Artinya : “Orang-orang Arab Badui berkata, ‘Kami telah beriman’. Katakanlah (kepada mereka), ‘Kamu belum beriman’, tetapi katakanlah, ‘Kami telah tunduk (Islam)’ karena iman belum masuk kedalam hatimu’. (Q.S. Al-Hujurat [49]: 14)
Dalam kaitannya dengan ilmu kalam, ilmu tasawuf berfungsi sebagai pemberi wawasan spiritual dalam pemahaman kalam. Penghayatan yang mendalam melalui hati (dzauq dan wijdan) terhadap ilmu tauhid atau ilmu kalam menjadikan ilmu ini lebih terhayati atau teraplikasikan dalam perilaku. Dengan demikian, ilmu tasawuf merupakan sisi terapan rohaniah dari ilmu tauhid.

SOAL SINGKAT 1
Tuliskan ulang tanpa perubahan semua entri, mulai dari baris yang memuat "occupational (446, 177)" sampai entri paling akhir, kedua ujungnya ikut disertakan.

DATA YANG DIBERIKAN
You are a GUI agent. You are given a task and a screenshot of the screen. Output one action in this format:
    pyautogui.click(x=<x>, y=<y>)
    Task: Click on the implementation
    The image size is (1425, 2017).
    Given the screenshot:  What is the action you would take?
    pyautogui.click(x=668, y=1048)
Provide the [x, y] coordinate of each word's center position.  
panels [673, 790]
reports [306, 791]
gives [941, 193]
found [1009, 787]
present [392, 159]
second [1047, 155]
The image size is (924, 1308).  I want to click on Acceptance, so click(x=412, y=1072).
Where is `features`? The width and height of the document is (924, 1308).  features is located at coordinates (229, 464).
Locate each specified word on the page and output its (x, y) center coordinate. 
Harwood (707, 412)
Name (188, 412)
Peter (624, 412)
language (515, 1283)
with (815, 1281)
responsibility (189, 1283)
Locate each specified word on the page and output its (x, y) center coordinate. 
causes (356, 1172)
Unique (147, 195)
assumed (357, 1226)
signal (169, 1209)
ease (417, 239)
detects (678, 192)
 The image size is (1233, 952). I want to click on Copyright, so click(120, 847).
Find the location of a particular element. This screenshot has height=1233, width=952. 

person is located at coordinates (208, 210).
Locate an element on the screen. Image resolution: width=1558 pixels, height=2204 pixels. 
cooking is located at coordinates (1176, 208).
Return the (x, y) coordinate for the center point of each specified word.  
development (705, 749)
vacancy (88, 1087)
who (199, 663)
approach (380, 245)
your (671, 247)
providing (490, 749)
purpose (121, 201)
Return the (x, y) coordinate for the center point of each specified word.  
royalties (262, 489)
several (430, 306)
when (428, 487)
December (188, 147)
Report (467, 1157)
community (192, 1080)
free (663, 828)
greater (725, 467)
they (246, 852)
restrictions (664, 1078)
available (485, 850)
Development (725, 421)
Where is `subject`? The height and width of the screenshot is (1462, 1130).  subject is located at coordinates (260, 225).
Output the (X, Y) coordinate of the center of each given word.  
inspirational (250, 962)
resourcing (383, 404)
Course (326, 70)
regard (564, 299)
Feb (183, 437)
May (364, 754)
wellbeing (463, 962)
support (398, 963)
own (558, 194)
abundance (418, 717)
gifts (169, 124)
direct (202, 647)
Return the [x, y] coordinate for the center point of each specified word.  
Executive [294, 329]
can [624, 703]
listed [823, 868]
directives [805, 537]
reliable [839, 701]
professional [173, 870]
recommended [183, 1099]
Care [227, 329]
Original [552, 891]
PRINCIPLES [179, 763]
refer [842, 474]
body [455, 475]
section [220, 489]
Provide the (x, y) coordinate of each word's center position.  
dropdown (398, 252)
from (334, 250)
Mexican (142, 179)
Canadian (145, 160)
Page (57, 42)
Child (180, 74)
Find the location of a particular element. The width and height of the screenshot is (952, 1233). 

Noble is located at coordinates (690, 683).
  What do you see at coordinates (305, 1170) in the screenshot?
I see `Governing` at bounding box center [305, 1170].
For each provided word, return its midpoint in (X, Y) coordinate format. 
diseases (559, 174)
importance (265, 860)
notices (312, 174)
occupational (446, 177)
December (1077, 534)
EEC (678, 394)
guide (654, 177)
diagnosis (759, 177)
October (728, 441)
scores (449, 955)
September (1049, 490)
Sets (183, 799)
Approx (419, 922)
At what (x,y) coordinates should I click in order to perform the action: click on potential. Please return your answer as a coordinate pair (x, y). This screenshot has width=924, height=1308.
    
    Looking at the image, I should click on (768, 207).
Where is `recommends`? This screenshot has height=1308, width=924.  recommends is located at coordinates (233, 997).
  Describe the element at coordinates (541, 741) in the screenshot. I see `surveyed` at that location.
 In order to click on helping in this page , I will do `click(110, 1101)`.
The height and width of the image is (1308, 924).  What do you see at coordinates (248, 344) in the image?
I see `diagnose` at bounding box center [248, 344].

SOAL SINGKAT 2
Menurut kutipan dokumen, apa fungsi ilmu tasawuf dalam kaitannya dengan ilmu kalam?

HASIL 1
occupational (446, 177)
December (1077, 534)
EEC (678, 394)
guide (654, 177)
diagnosis (759, 177)
October (728, 441)
scores (449, 955)
September (1049, 490)
Sets (183, 799)
Approx (419, 922)
At what (x,y) coordinates should I click in order to perform the action: click on potential. Please return your answer as a coordinate pair (x, y). This screenshot has width=924, height=1308.
    
    Looking at the image, I should click on (768, 207).
Where is `recommends`? This screenshot has height=1308, width=924.  recommends is located at coordinates (233, 997).
  Describe the element at coordinates (541, 741) in the screenshot. I see `surveyed` at that location.
 In order to click on helping in this page , I will do `click(110, 1101)`.
The height and width of the image is (1308, 924).  What do you see at coordinates (248, 344) in the image?
I see `diagnose` at bounding box center [248, 344].

HASIL 2
Ilmu tasawuf berfungsi sebagai pemberi wawasan spiritual dalam pemahaman kalam.